Corporation Information
Theravance Biopharma was incorporated in the Cayman Islands in July 2013 under the name Theravance Biopharma, Inc. Theravance Biopharma began operating as an independent, publicly-traded company on June 2, 2014 following a spin-off from Innoviva, Inc. Our corporate address in the Cayman Islands is P.O. Box 309, Ugland House, Grand Cayman, KY1-1104, Cayman Islands, and the address of our wholly-owned US operating subsidiary is Theravance Biopharma US, LLC, 901 Gateway Boulevard, South San Francisco, California 94080, which also serves as our principal executive office. While Theravance Biopharma is incorporated under Cayman Island law, the Company became an Irish tax resident effective July 1, 2015. The office address of our wholly-owned Irish operating subsidiary, Theravance Biopharma Ireland Limited, is The Lennox Building, Suite 101, 50 Richmond Street South, Saint Kevin’s, Dublin, Ireland.
Available Information
Our Internet address is www.theravance.com. Our investor relations website is located at https://investor.theravance.com. We make available free of charge on our investor relations website under “SEC Filings” our Annual Reports on Form 10-K, Quarterly Reports on Form 10-Q, Current Reports on Form 8-K, our directors’ and officers’ Section 16 Reports and any amendments to those reports as soon as reasonably practicable after filing or furnishing such materials to the US Securities and Exchange Commission (“SEC”).
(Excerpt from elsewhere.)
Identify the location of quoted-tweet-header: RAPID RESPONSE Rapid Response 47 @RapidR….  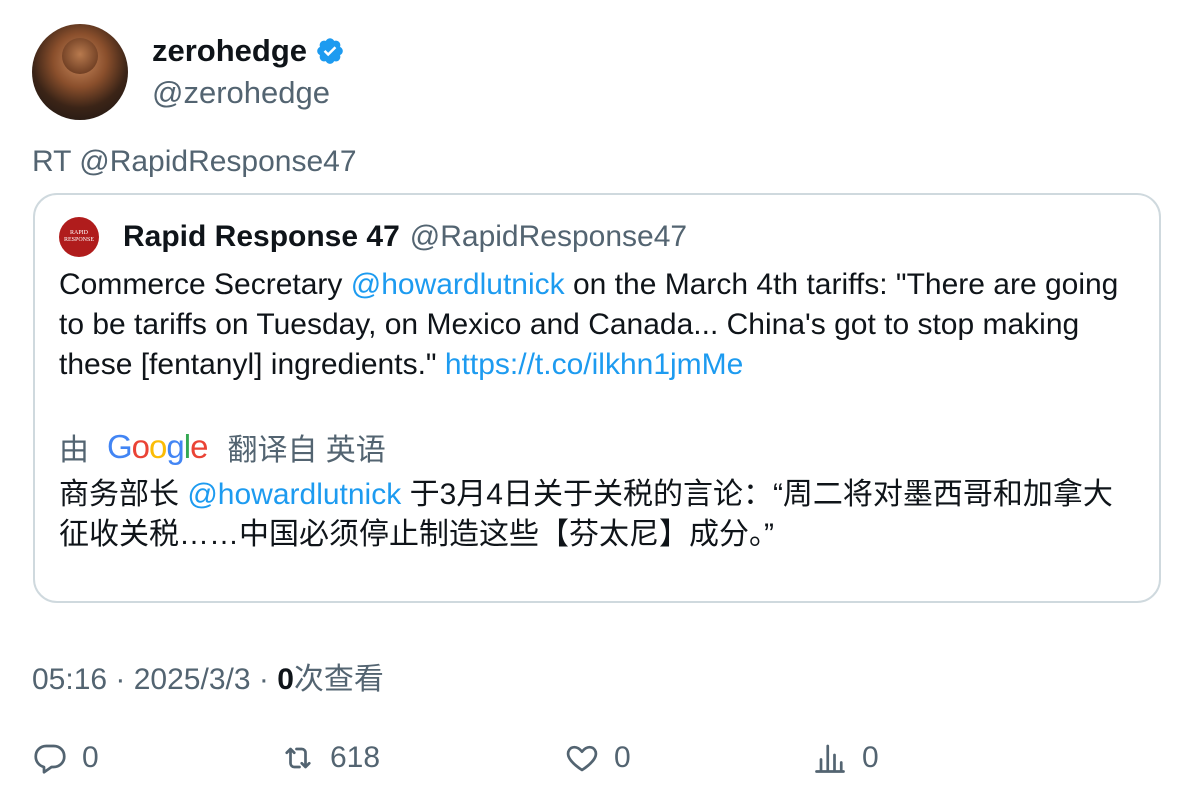
(373, 237).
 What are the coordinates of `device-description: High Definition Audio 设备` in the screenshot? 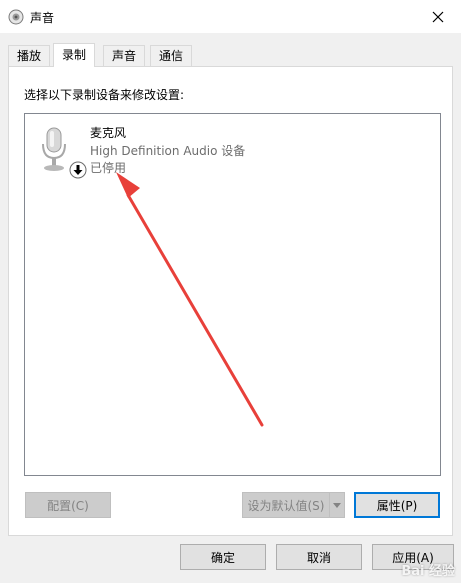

The SEC maintains a website that contains the materials we file with or furnish to the SEC at www.sec.gov. Our current Code of Business Conduct, Corporate Governance Guidelines, Articles of Association, Board of Director Committee Charters, and other materials, including amendments thereto, may also be found on our investor relations website under “Corporate Governance.” The information found on our website is not part of this or any other report that we file with or furnish to the SEC.
Theravance Biopharma and the Theravance Biopharma logo are registered trademarks of the Theravance Biopharma group of companies. Trademarks, tradenames, or service marks of other companies appearing in this report are the property of their respective owners.